La force, voilà le premier avantage du collectif. Un argument en faveur de ce fameux besoin d’intégration utilitaire. Car, rien n’est plus utile que de renforcer sa visibilité, son réseau, son portefeuille de clients et le développement de son activité. Parler d’une seule voix permet de peser plus lourd dans le débat, mais également sur le marché où la concurrence est rude.
Une force dont Eliot, membre du collectif ‘’Expansion’’, spécialistes de growth hacking, est intimement convaincu. « C’est la principale proposition de valeur du collectif de freelances, explique-t-il. À plusieurs, on attire à soi des clients qu’on n’aurait pas eu tout seul. La complémentarité de nos talents et compétences nous permet de décrocher de gros contrats et de fournir des prestations de meilleure qualité. »
Plus on est de fous, plus on rit…
« Pour ne pas vivre seul, On se fait des amis, Et on les réunit, Quand vient les soirs d’ennui », chante Dalida. Voilà le deuxième atout phare du collectif : se faire des amis, pour tuer l’ennui. Car, si on se surprend parfois à broyer du noir seul devant son écran noir, nul doute qu’à plusieurs cela n’arrive pas. C’est l’ambition du collectif de freelances : retrouver l’ambiance des discussions de collègues à la machine à café et des after works endiablés.
« Plus on est de fous, plus on rit » dit le dicton. Et c’est bien vrai ! Un argument qui satisfera le besoin d’intégration d’appartenance. Car, en collectif, le freelance aura le sentiment de faire pleinement partie d’un groupe.
C’est ce qu’a constaté Guillaume, fondateur du collectif Neodelta, à qui il « manquait d'avoir des collègues, de partager (ses) idées et de (se) faire challenger ». Lui qui se dit de nature solitaire, a trouvé dans le collectif de freelances « un cadre dynamique, plus motivant, avec des échanges qui stimulent la curiosité. »
Pour Eliot, membre du collectif Expansion, « c’est bien moins agréable de travailler seul.
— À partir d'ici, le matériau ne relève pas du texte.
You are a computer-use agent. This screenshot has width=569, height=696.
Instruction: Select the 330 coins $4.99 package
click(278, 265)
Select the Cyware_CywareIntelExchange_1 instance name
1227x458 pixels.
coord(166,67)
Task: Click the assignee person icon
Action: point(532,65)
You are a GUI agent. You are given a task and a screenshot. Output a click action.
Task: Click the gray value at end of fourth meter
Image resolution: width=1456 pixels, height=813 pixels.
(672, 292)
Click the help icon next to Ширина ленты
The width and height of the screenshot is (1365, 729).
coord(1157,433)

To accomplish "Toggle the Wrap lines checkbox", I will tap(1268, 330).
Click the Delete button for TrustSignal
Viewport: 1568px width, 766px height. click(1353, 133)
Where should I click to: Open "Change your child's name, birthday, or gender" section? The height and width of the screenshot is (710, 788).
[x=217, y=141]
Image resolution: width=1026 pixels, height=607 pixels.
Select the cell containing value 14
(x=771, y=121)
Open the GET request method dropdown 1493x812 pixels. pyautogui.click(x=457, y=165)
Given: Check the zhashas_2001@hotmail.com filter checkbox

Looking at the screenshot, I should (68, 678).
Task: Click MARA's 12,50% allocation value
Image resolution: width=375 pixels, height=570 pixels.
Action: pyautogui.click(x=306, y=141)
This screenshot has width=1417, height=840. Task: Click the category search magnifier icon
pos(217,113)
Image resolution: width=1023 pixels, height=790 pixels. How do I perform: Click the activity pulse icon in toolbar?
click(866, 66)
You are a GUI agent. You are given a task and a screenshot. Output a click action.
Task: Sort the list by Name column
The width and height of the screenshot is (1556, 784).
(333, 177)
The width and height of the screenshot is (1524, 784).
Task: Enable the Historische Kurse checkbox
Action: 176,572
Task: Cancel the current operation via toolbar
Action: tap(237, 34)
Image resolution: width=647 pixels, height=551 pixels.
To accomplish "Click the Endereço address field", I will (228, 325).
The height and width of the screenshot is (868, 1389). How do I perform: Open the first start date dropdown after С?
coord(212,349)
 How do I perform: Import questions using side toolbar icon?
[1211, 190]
Dans notre collectif, on s’entend bien, il y a de vrais contacts humains et une dimension émotionnelle. » La convivialité est au rendez-vous, mais pas seulement… « C’est aussi challengeant parce que ça implique de composer avec chacun et de lâcher prise, à plusieurs on est obligé de perdre un peu le contrôle », conclut-il.
Ensemble on va plus loin…
Enfin, à plusieurs, il est plus facile de garder le moral des troupes. On s’inspire, on s’entraine et on s’entraide les uns les autres. Voilà comment résumer en une seule phrase l’essence du concept d’intelligence collective.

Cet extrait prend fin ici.